Telling Science Stories with Code and Data
Code and Data in the Wild
Collected here are some examples of published science stories in which code and data contribute to the reporting or the presentation. Also included are a few notable works of data journalism outside the sciences, where the techniques used might well be useful to science writers. And miscellaneous other sources of inspiration.
Data-Driven Science Stories
Losing Ground. Bob Marshall and others. ProPublica, 2014. Maps, satellite imagery, and data overlays to show risks of inundation in Louisiana.
Winter 2015: Boston’s new normal?. Ben Letham, 2015. Ingenious analysis (done with the R statistics language) by an MIT student.

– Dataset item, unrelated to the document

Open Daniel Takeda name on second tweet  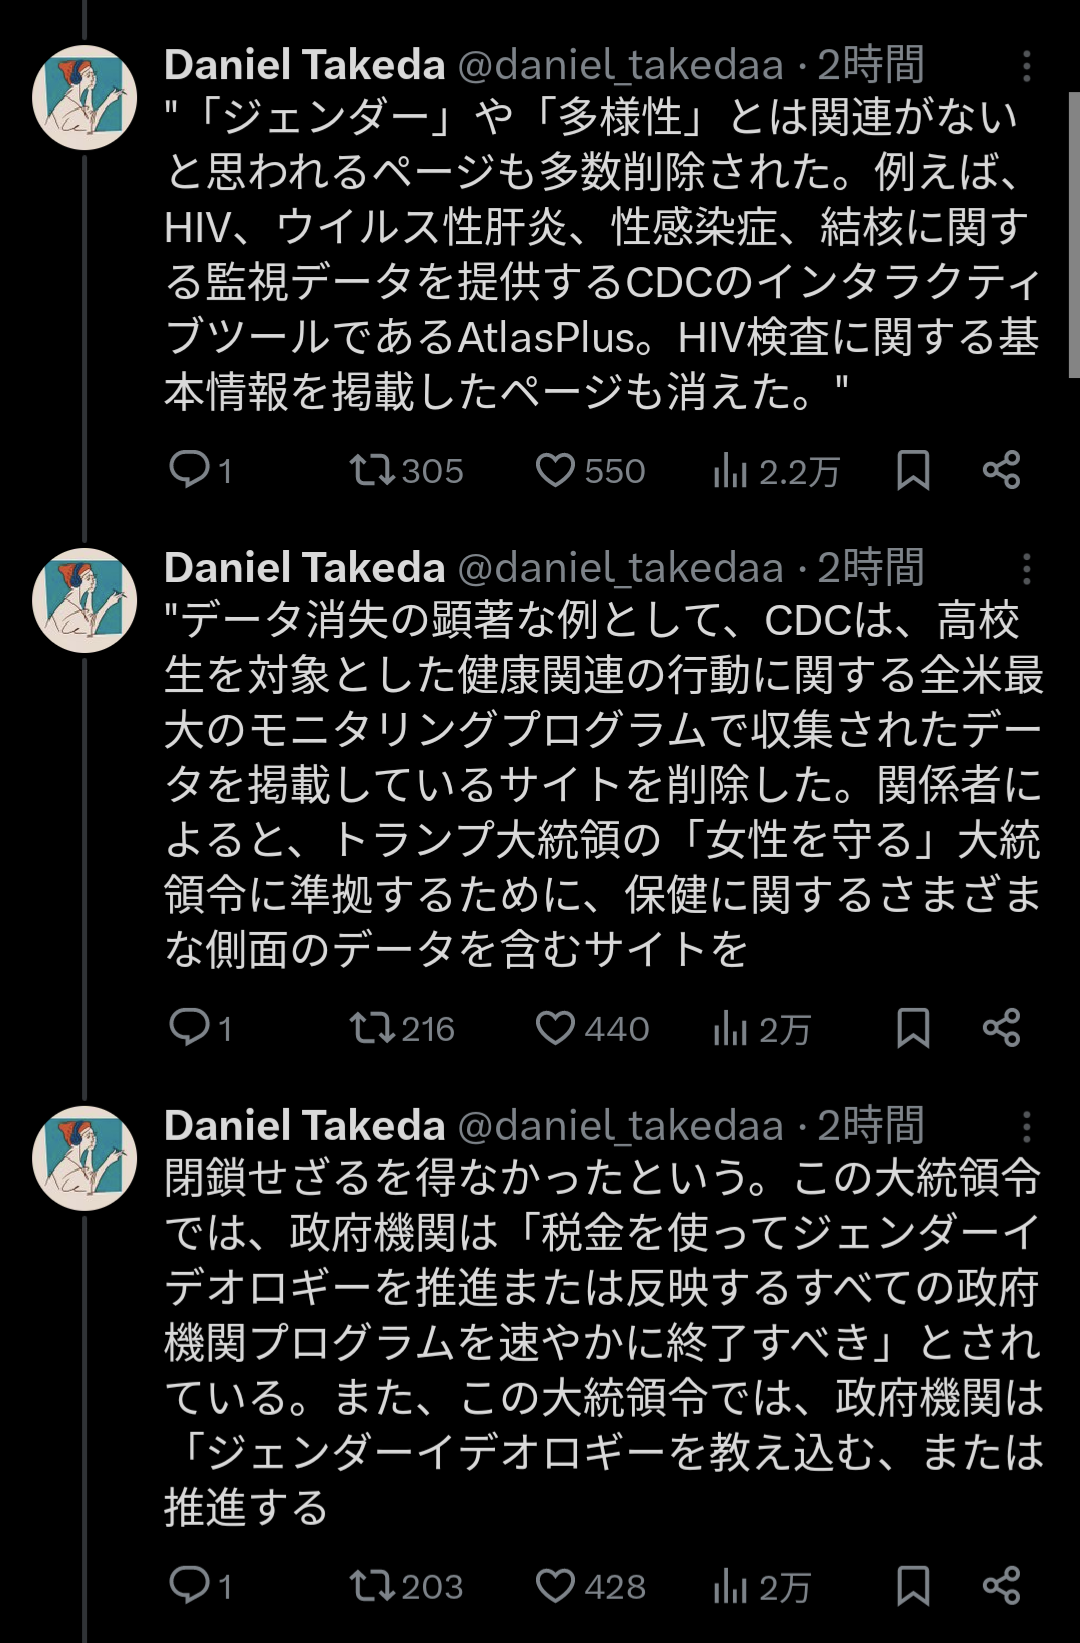(304, 568)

PNAS membership/authorship study. Peter Aldhous, Nature, 2014. Analysis of the “inside track” to PNAS publication available only to Academy members.
Warming ocean illustration. Mark Fischetti, Scientific American, 2013. What makes this particularly interesting is that the IPython notebook behind the illustration has also been published, by Roberto De Almeida.
Extent and Consequences of P-Hacking in Science. Megan L. Head et al., PLOS Biology, 2015. Text-mining the entire corpus of open-access articles on Pubmed to measure bias in favor of publishing non-null results. Python program for the whole process is available.
NSA funding of mathematicians. John Bohanon, Science, 2015. Analysis of grant acknowledgments in papers published since the 1980s, done with the scholar.py Python package.
Roadkill. Joseph Stromberg, Vox, 2015. A geographic database of 29,777 critters that didn’t make it to the other side.
Horace Greeley, data journalist. Scott Klein, The ProPublica Nerd Blog, 2015. In 1848 the publisher of the New York Tribune crunched half a million numbers to write an expose of excess travel-expense reimbursements for congressmen. (At the time, Greeley was himself a congressman.)
Women at the Box Office. This is Walt Hickey’s analysis of gender vs. budget in Hollywood films, published on the 538 website. Perhaps even more interesting is Brian Keegan’s deconstruction and reconstruction of the analysis, published as an IPython notebook.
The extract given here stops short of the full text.